#### [ENTRIES SUPPLIED]
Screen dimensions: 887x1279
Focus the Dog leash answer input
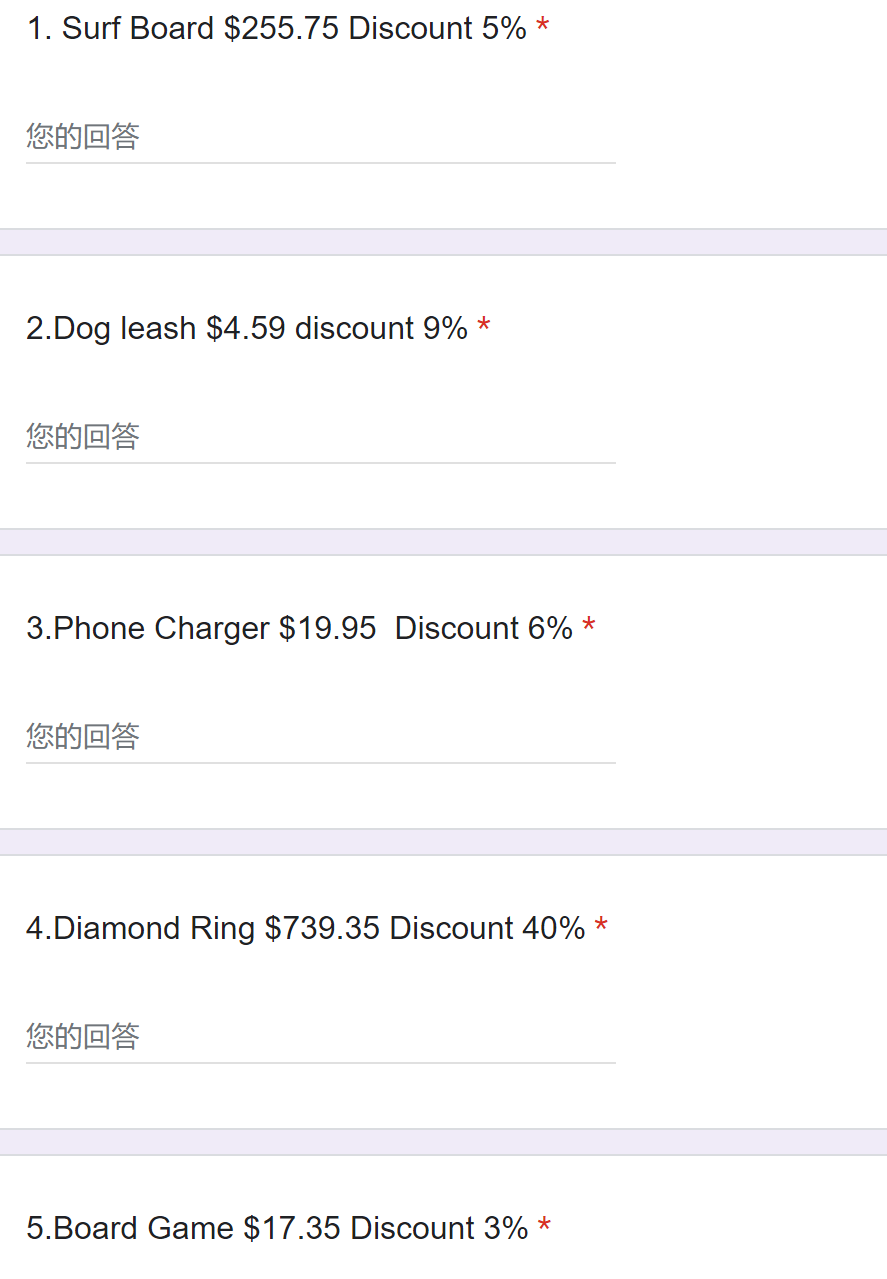click(320, 437)
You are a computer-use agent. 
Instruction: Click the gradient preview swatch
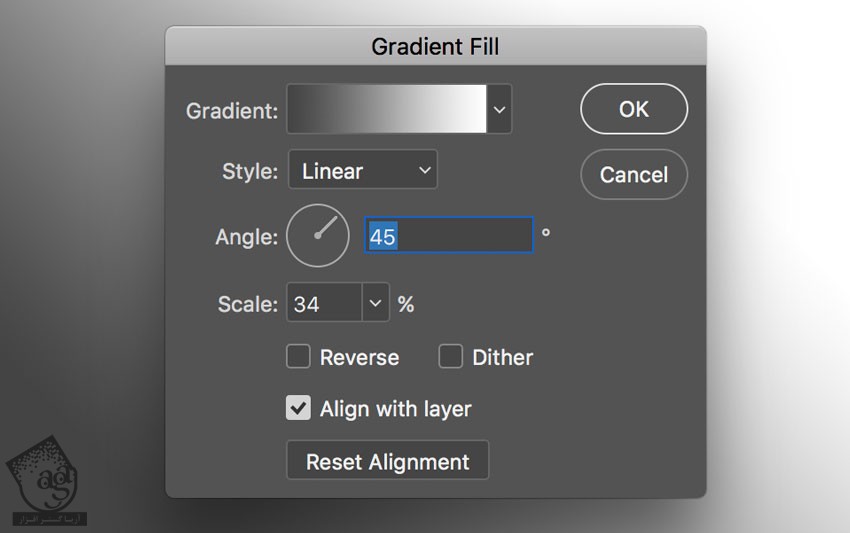point(387,109)
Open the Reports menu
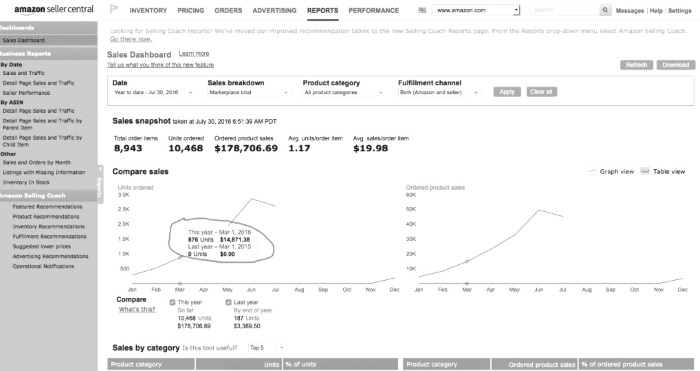This screenshot has width=700, height=371. [x=322, y=10]
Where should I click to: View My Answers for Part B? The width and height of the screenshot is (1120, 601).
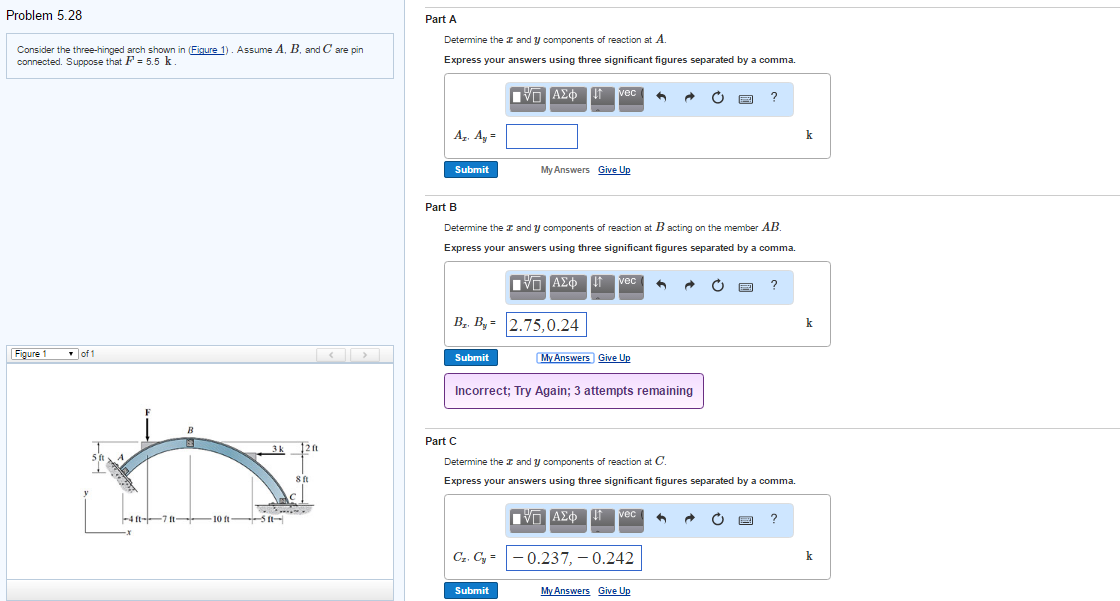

#### [TASK STATEMENT]
Repeat the preceding records exactly but drop the images.

#### [ANSWER SPACE]
Screen dimensions: 887x1279
Focus the Dog leash answer input
click(320, 437)
You are a computer-use agent. 
Instruction: Click the gradient preview swatch
point(387,109)
Open the Reports menu
This screenshot has width=700, height=371. [x=322, y=10]
Where should I click to: View My Answers for Part B? The width and height of the screenshot is (1120, 601).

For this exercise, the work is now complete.